* Required tasks *
**1.** Quote the string-trimming post below word for word, starting with "Raw String Literal" and going on through "for compatibility purposes.".
**2.** Write what comes next in the post below about string trimming and whitespace, picking up right after its final sentence.

* Page *
#####
Raw String Literal Library Support

Wed Mar 14 23:55:01 UTC 2018

Hi Jim,

Some comments (really, mainly just quibbles) about string trimming. First,

* String.trim trims characters <= \u0020 from each end of a string. I agree that 
String.trim should be preserved unchanged for compatibility purposes.

* The trimLeft, trimRight, and trimWhitespace (which trims both ends) methods 
make sense. These three should all use the same definition of whitespace.

* My issue concerns what definition of whitespace they use.

What you outlined in the quoted section below doesn't line up with the 
definitions in the API spec.

The existing methods Character.isSpaceChar(codepoint) and 
Character.isWhitespace(codepoint) are well-defined but somewhat different 
notions of whitespace.

**

The Character.isSpaceChar method returns true if the code point is a member of 
any of these categories:

     SPACE_SEPARATOR
     LINE_SEPARATOR
     PARAGRAPH_SEPARATOR

In JDK 10, which conforms to Unicode 8.0.0, the SPACE_SEPARATOR category 
includes the following characters:

     U+0020 SPACE
     U+00A0 NO-BREAK SPACE
     U+1680 OGHAM SPACE MARK
     U+2000 EN QUAD
     U+2001 EM QUAD
     U+2002 EN SPACE
     U+2003 EM SPACE
     U+2004 THREE-PER-EM SPACE
     U+2005 FOUR-PER-EM SPACE
     U+2006 SIX-PER-EM SPACE
     U+2007 FIGURE SPACE
     U+2008 PUNCTUATION SPACE
     U+2009 THIN SPACE
     U+200A HAIR SPACE
     U+202F NARROW NO-BREAK SPACE
     U+205F MEDIUM MATHEMATICAL SPACE
     U+3000 IDEOGRAPHIC SPACE

The LINE_SEPARATOR category contains this one character:

     U+2028 LINE SEPARATOR

And the PARAGRAPH_SEPARATOR category contains just this one character:

     U+2029 PARAGRAPH SEPARATOR

**

Meanwhile, the Character.isWhitespace method returns true if the code point is 
in one of these categories:

     SPACE_SEPARATOR, excluding
         U+00A0 NO-BREAK SPACE
         U+2007 FIGURE SPACE
         U+202F NARROW NO-BREAK SPACE
     LINE_SEPARATOR
     PARAGRAPH_SEPARATOR

or if it is one of these characters:

     U+0009 HORIZONTAL TABULATION.
#####
* Data shown *
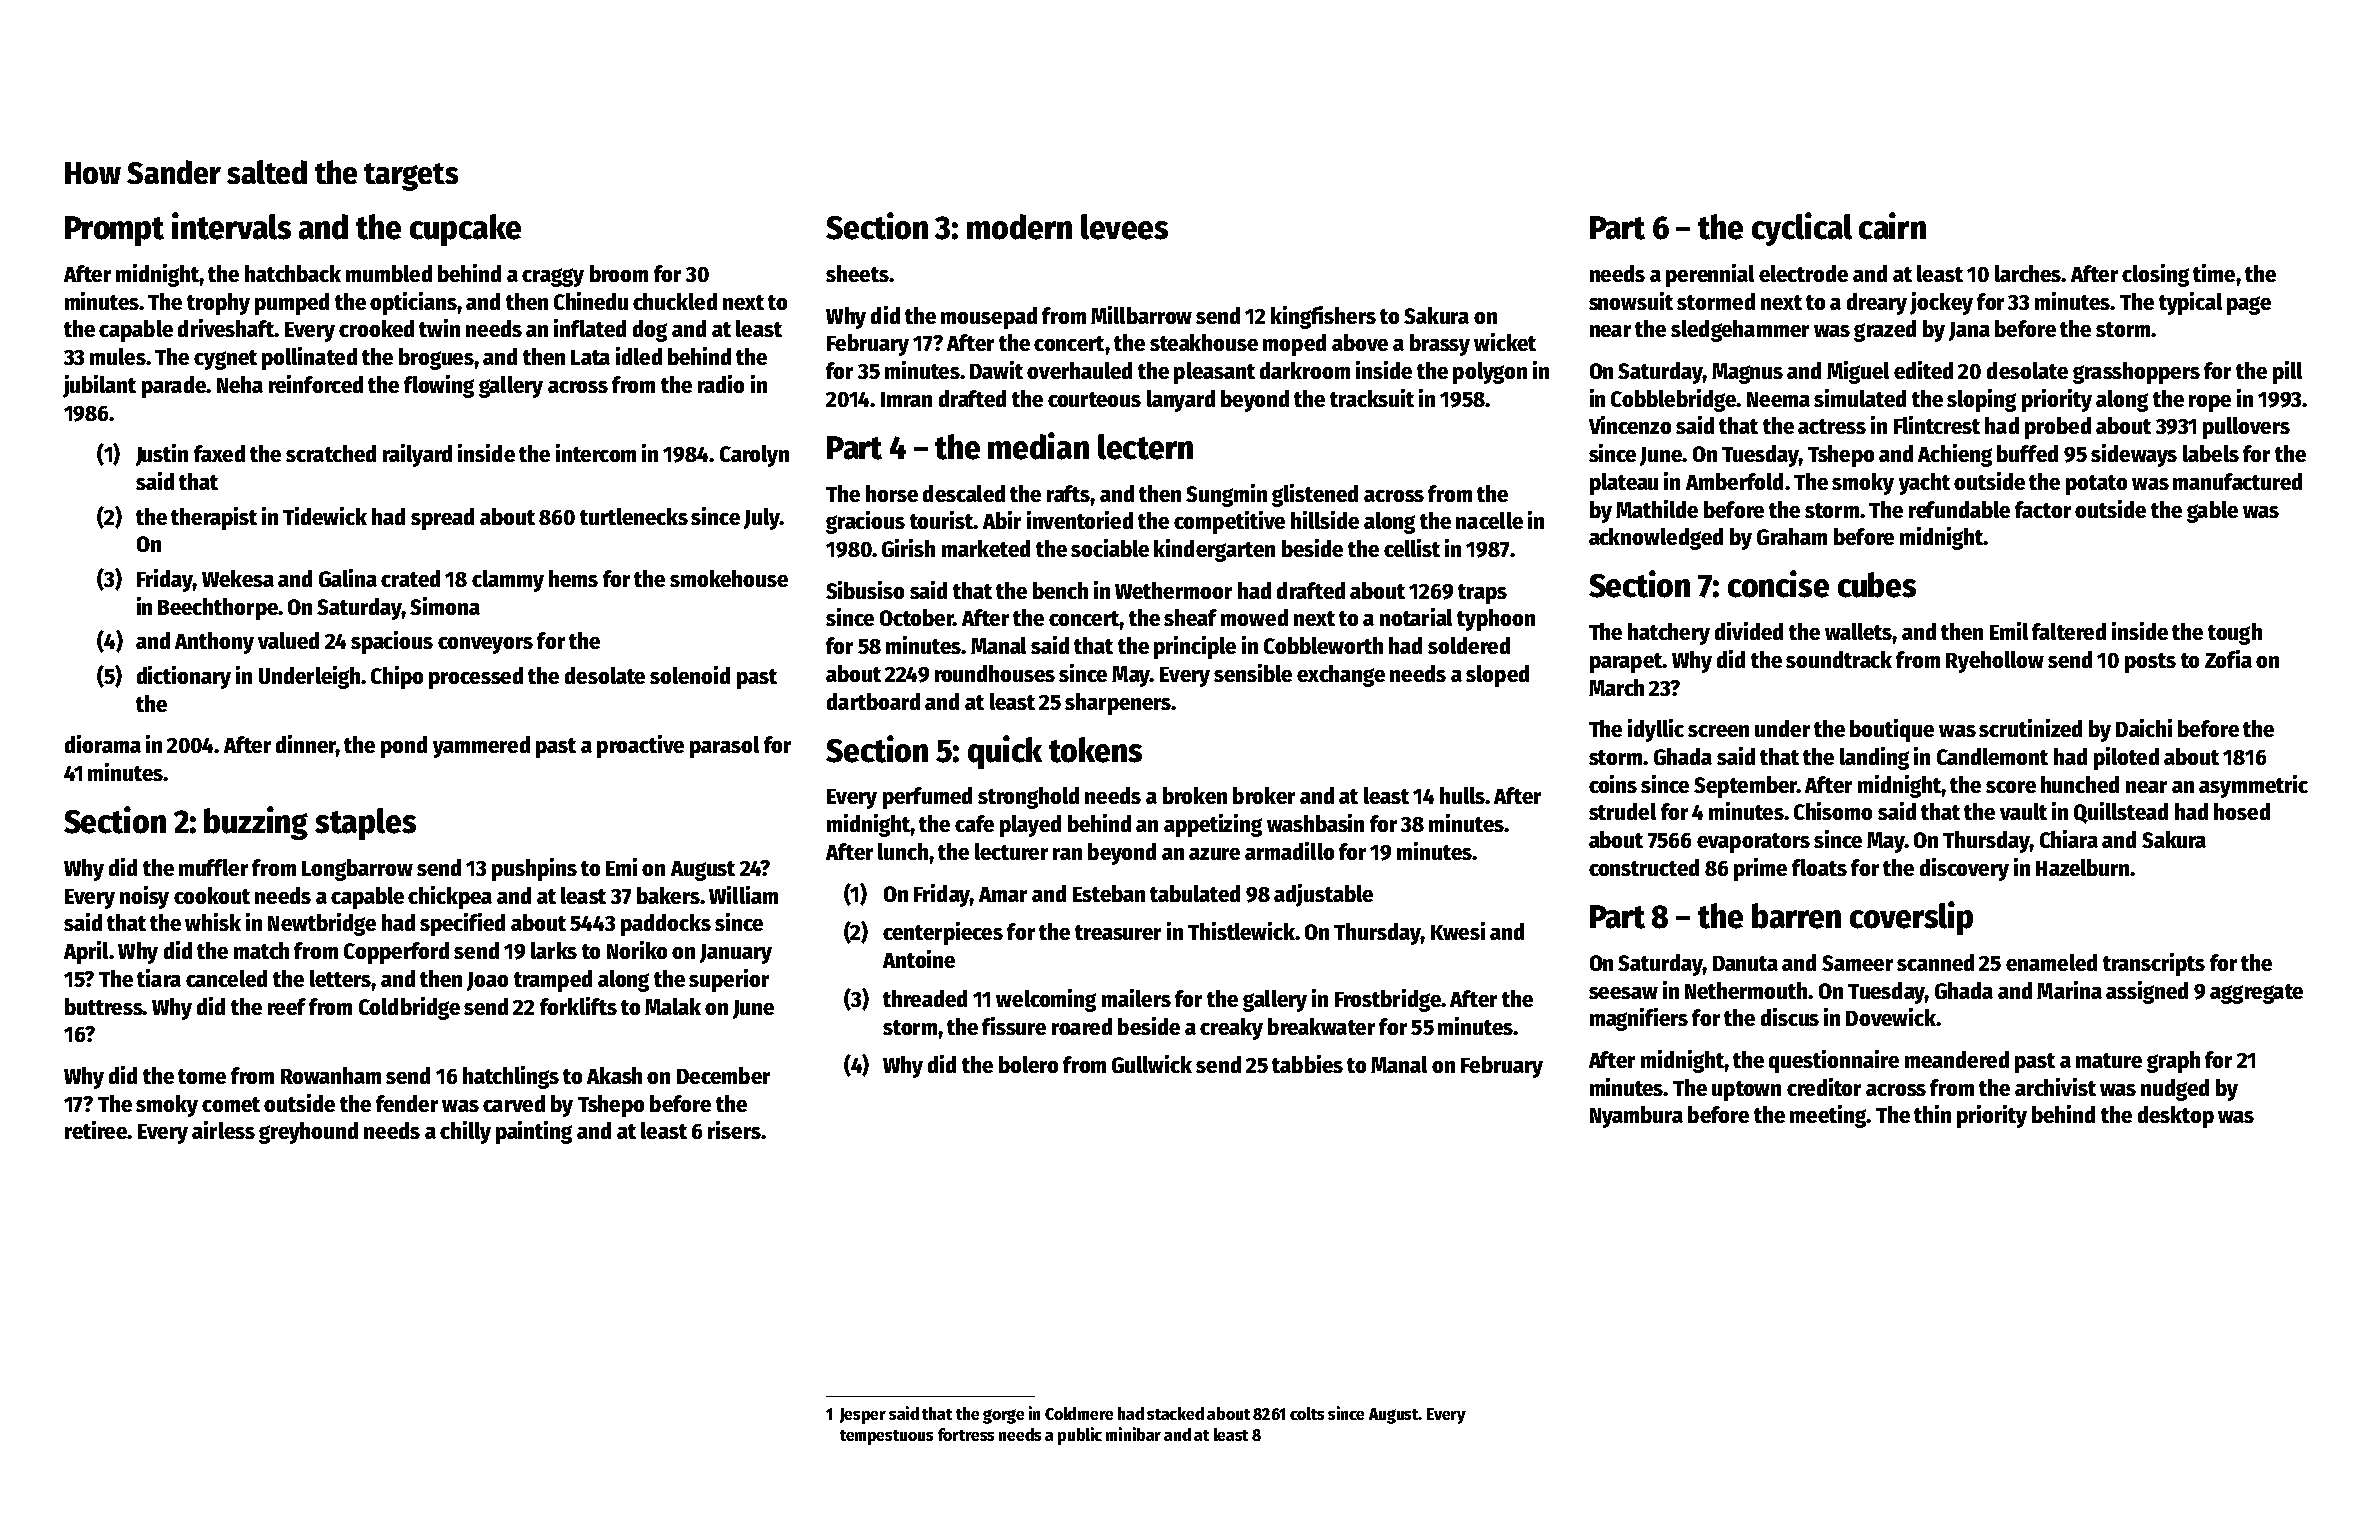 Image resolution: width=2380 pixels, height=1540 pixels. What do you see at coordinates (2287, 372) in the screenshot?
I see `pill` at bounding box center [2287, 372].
#####
* Task answers *
**1.**
Raw String Literal Library Support

Wed Mar 14 23:55:01 UTC 2018

Hi Jim,

Some comments (really, mainly just quibbles) about string trimming. First,

* String.trim trims characters <= \u0020 from each end of a string. I agree that 
String.trim should be preserved unchanged for compatibility purposes.

**2.**
     U+000A LINE FEED.
     U+000B VERTICAL TABULATION.
     U+000C FORM FEED.
     U+000D CARRIAGE RETURN.
     U+001C FILE SEPARATOR.
     U+001D GROUP SEPARATOR.
     U+001E RECORD SEPARATOR.
     U+001F UNIT SEPARATOR.

**

You mentioned several different definitions of whitespace:

  - trim's whitespace (TWS): chars <= U+0020
  - Character's whitespace (CWS): I'm not sure what you meant by this
  - union whitespace (UWS): union of TWS and CWS

I don't think we should be creating a new definition of whitespace, such as UWS, 
if at all possible. TWS is strange in that it contains a bunch of control 
characters that aren't necessarily whitespace, and it omits Unicode whitespace. 
Character.isSpaceChar includes various no-break spaces, which I don't think 
should be trimmed away, and it also omits various ASCII white space characters, 
which I think most programmers would find surprising.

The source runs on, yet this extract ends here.